# do rummynose tetras jump???



## ILuvMyGoldBarb (Jul 15, 2006)

I've never experienced them jumping. I kept them in my 125 for a long time without any issues at all. I'm sure they are capable of it though. Many fish will jump with the proper provocation.


----------



## lauraleellbp (Feb 3, 2008)

Yep they can definitely jump. Especially if they get startled or a fish chases them. I've had jumpers before after I bumped my tank and while I was working in it.


----------



## bdement (Jan 27, 2005)

I kept them in an open-top tank with Cardinals and Discus for a couple years. In that time maybe 2-3 jumped out, so yes they do jump, but its not a huge problem. Like others have said, most fish will jump if startled enough, but rummies don't make a habit of it.


----------



## bklyndrvr (May 24, 2008)

I have a 75 gallon tank with 2 angels and 18 rummies and all my rummies stay near the bottom of the tank and never venture past the bottom 1/3 of the tank. Are mine weird?


----------



## brianS (Apr 22, 2010)

bklyndrvr said:


> I have a 75 gallon tank with 2 angels and 18 rummies and all my rummies stay near the bottom of the tank and never venture past the bottom 1/3 of the tank. Are mine weird?

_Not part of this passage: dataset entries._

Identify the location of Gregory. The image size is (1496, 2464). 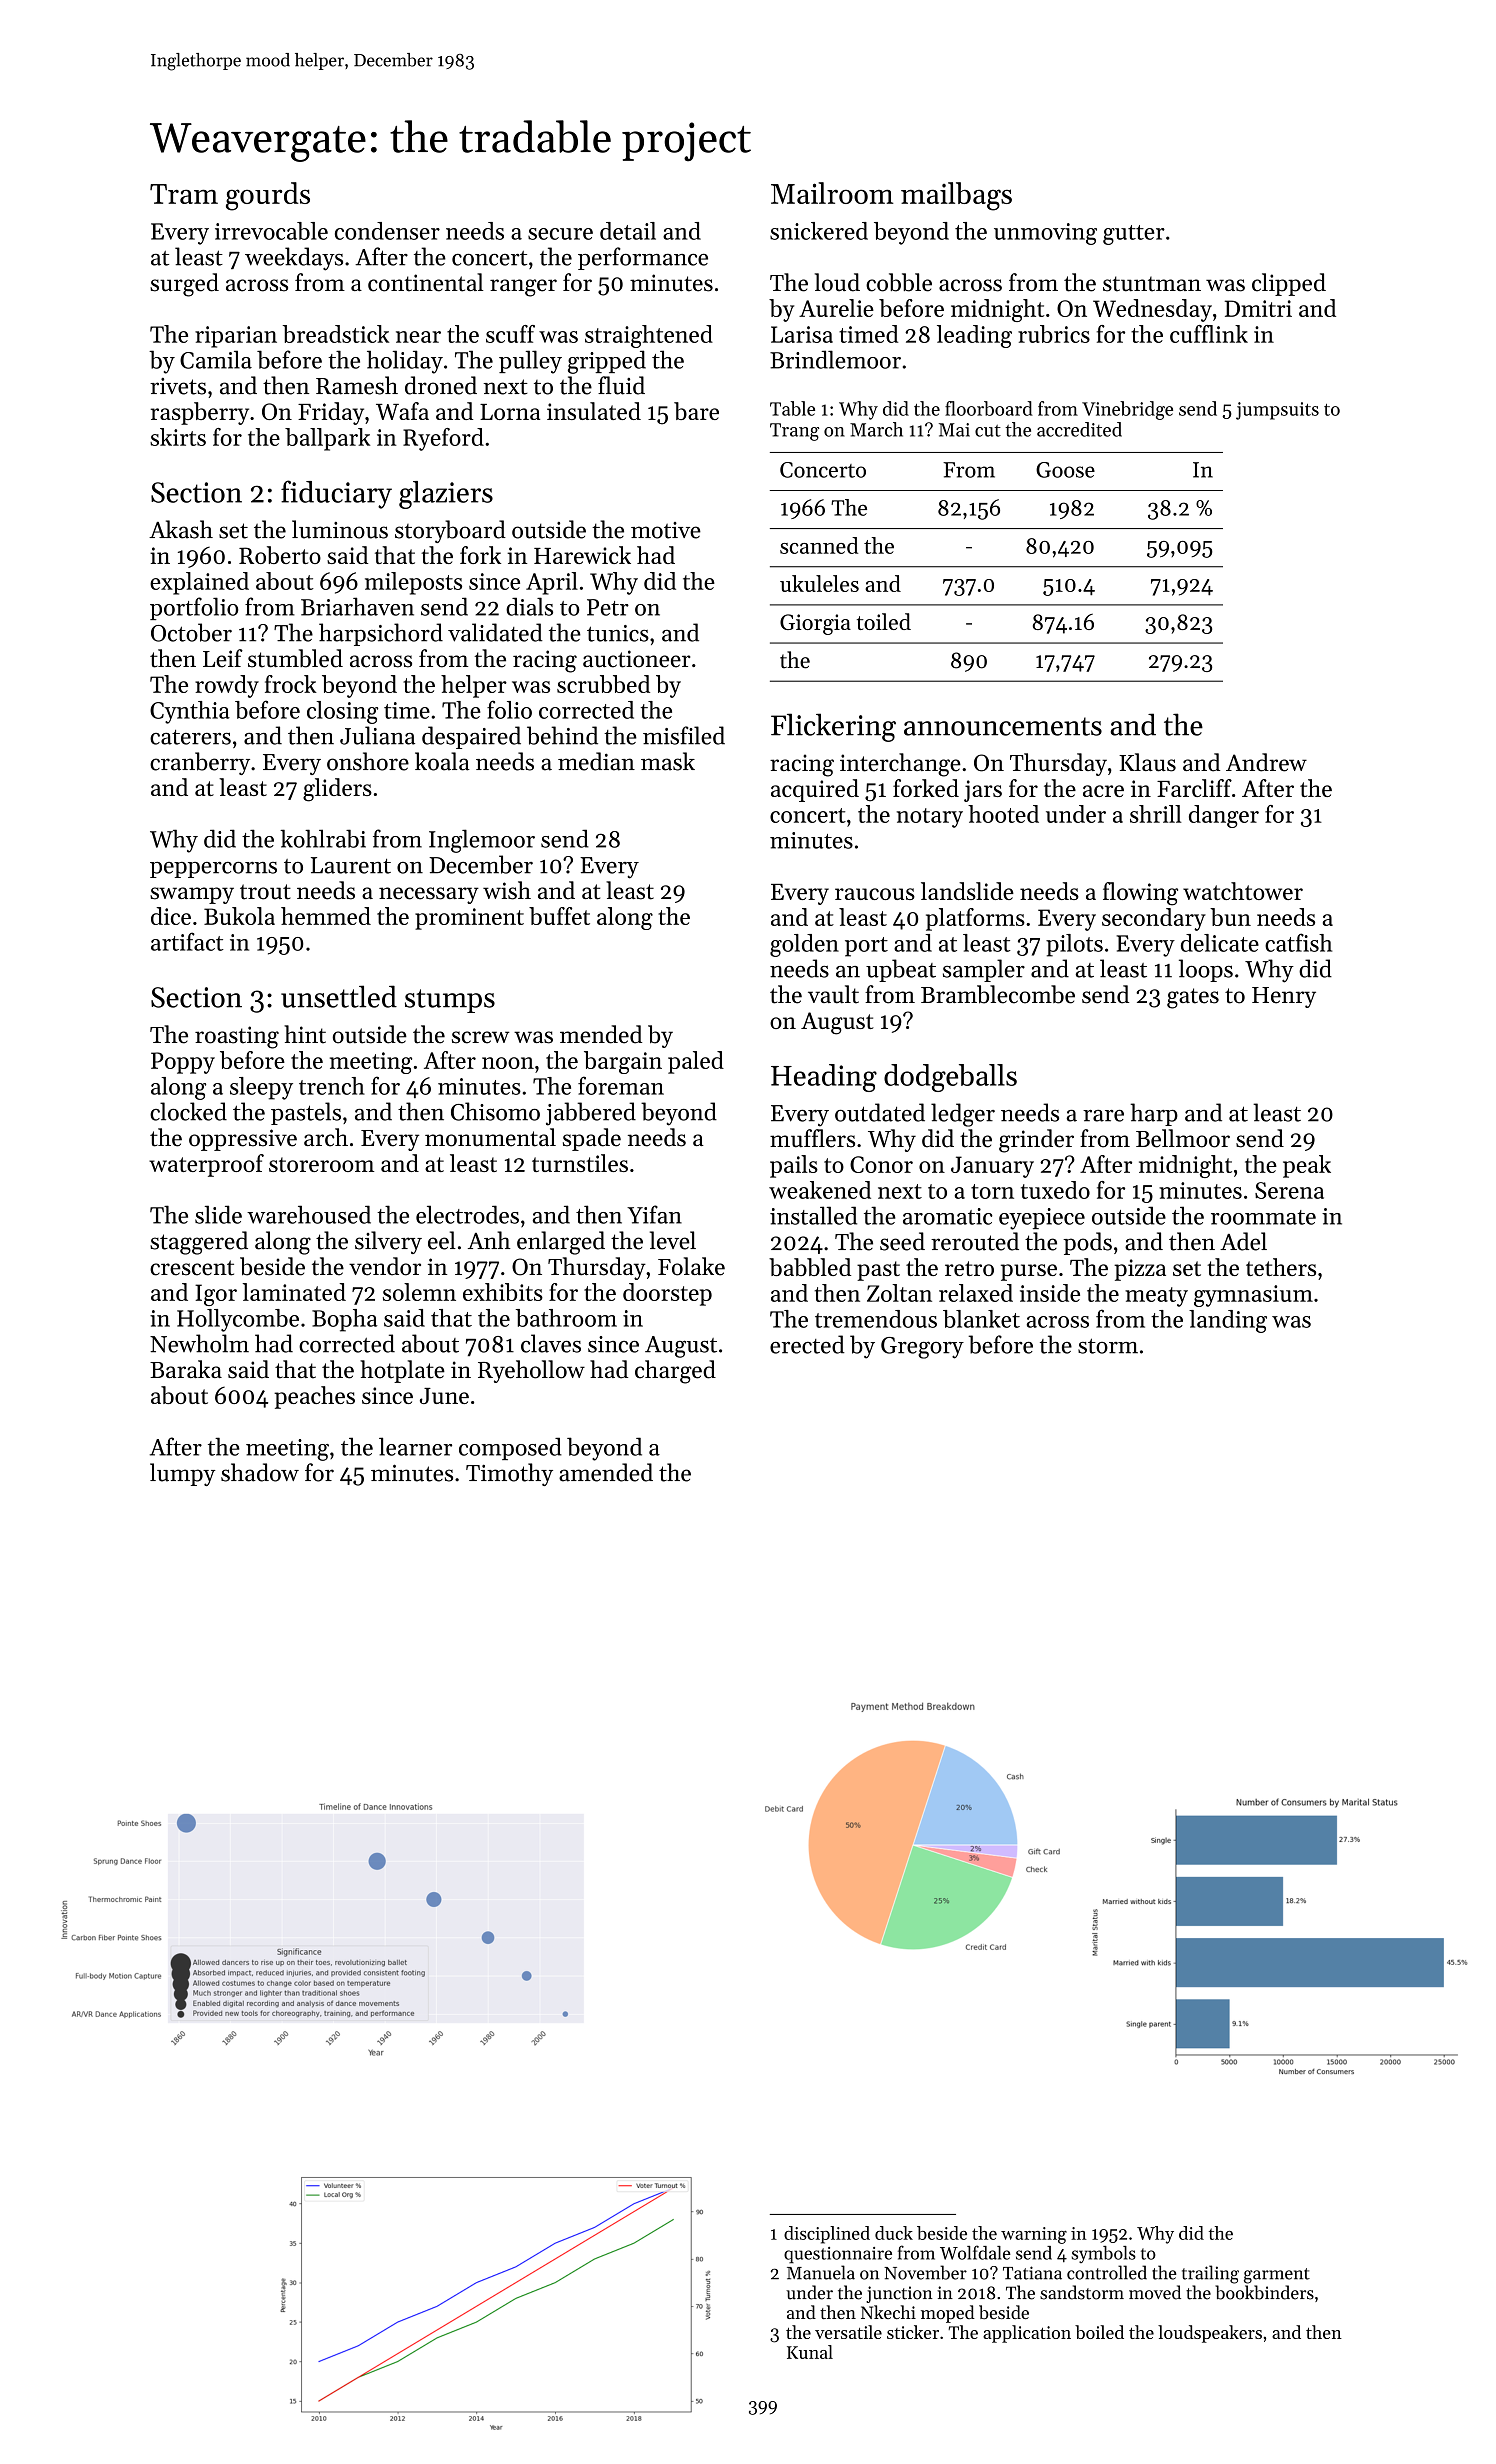
(922, 1348).
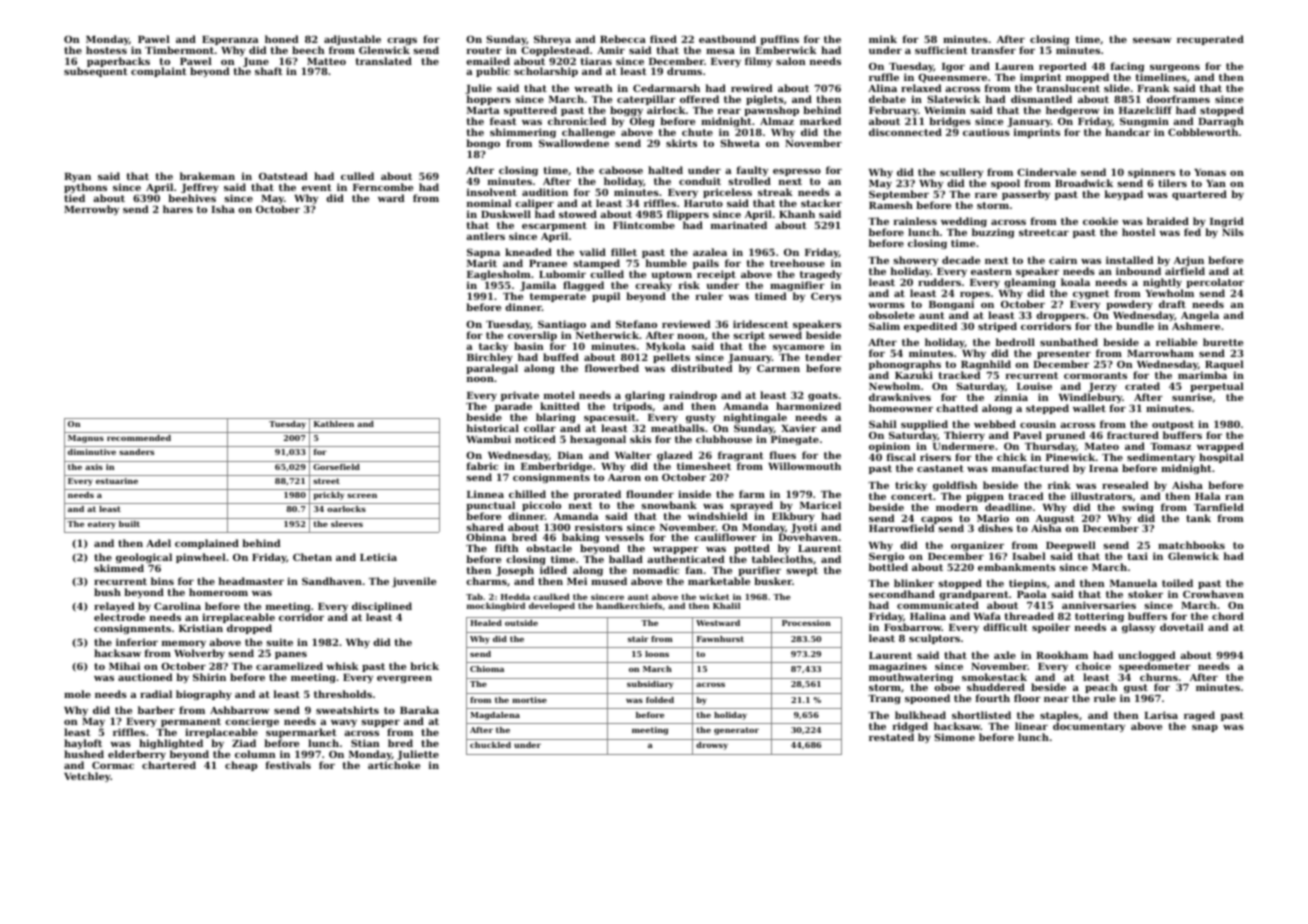  Describe the element at coordinates (1072, 111) in the document. I see `hedgerow` at that location.
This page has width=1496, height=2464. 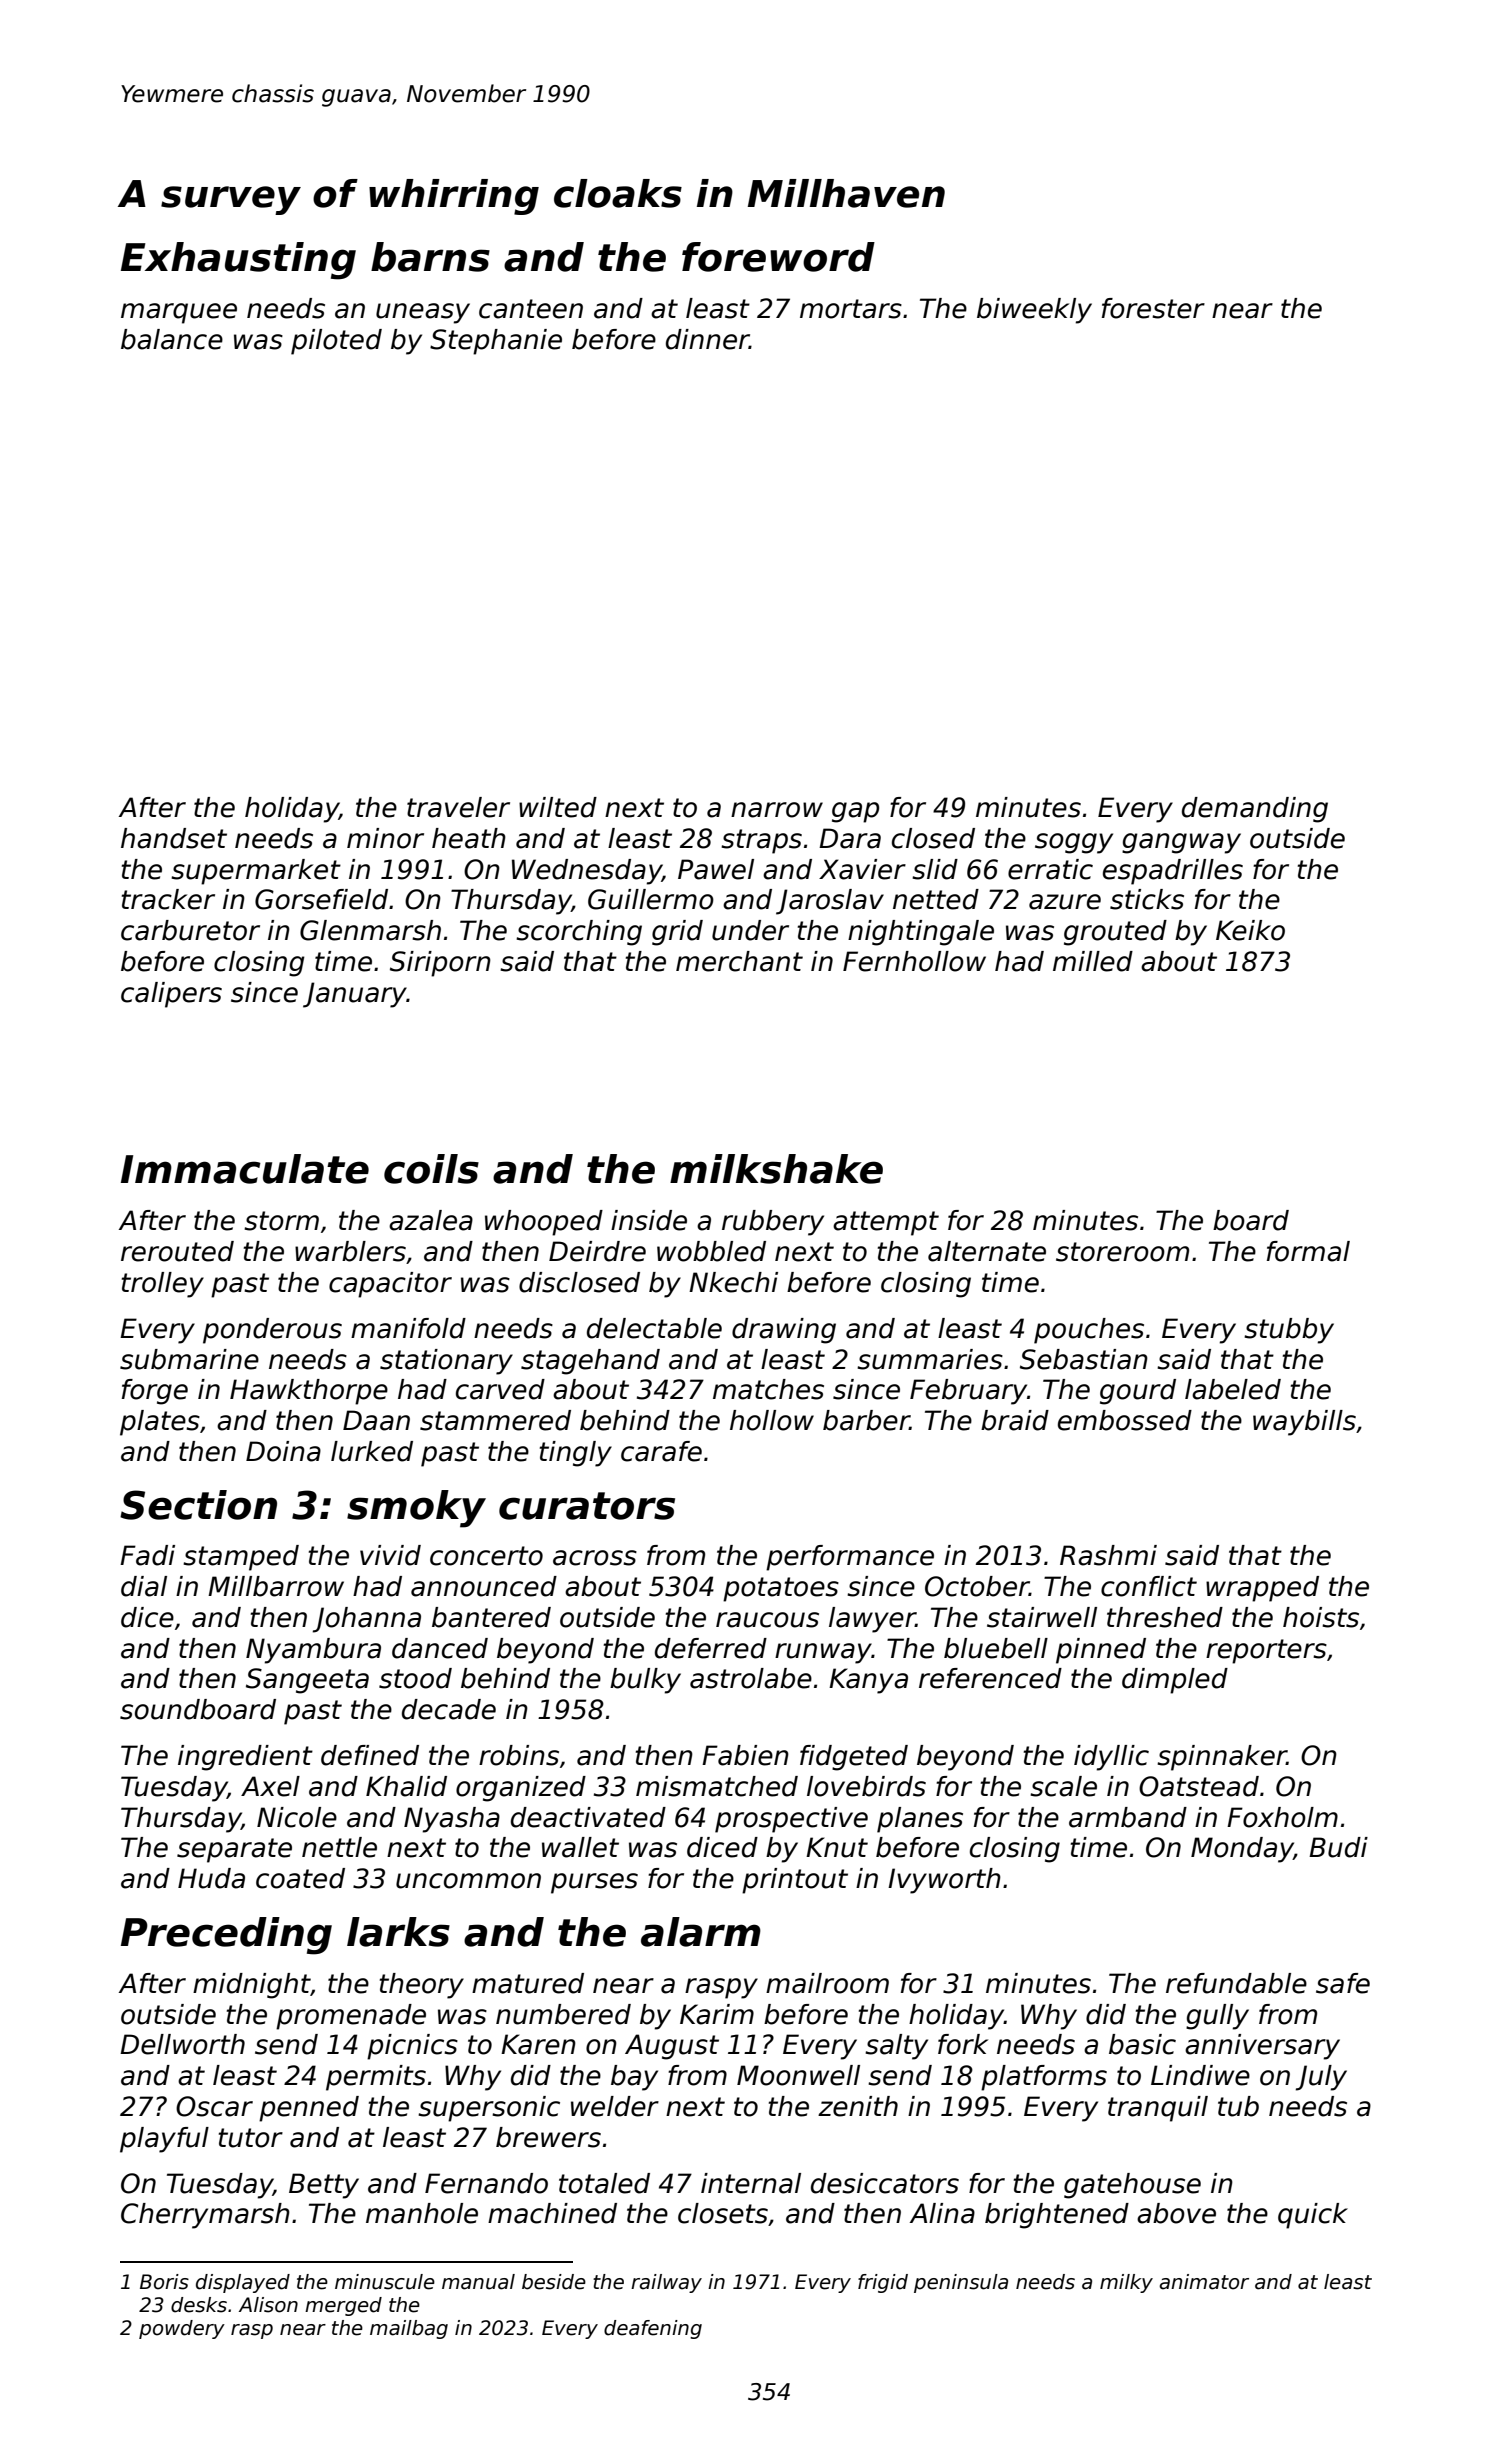 What do you see at coordinates (412, 2047) in the page?
I see `picnics` at bounding box center [412, 2047].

Nope..not weird at all. I have a school of 8 in a 30g that don't venture too far from the bottom either.


----------



## bklyndrvr (May 24, 2008)

I thought maybe mine were scare or unhappy. They seem to be happy. Bright red noses, always swimming together. Maybe I should add a couple more?


----------



## brianS (Apr 22, 2010)

I notice that mine are happiest when I do frequent water changes, but if I skip a week...they're not very active at all.


----------



## lauraleellbp (Feb 3, 2008)

If you want them to swim more in the upper part of the tank try adding some floating plants.


----------



## Mikaila31 (Mar 28, 2010)

When I kept a school I had a few that were very skittish compared to the rest. Random bumps or vibrations would freak them out. They can take off like rockets and they fly around the tank for 30 sec. Before stopping and basically going into shock. Usually I'm around and they can be revived pretty successfully, though I takes them 30 min before they regain their swimming abilities 100%. It wasn't all the fish, just 1 or 2 in my school of 10. Weird things like closing the stand door, which they are fine with almost all the time would freak one out. Most should be fine in a rimless tank, you may have a few odd ones.


----------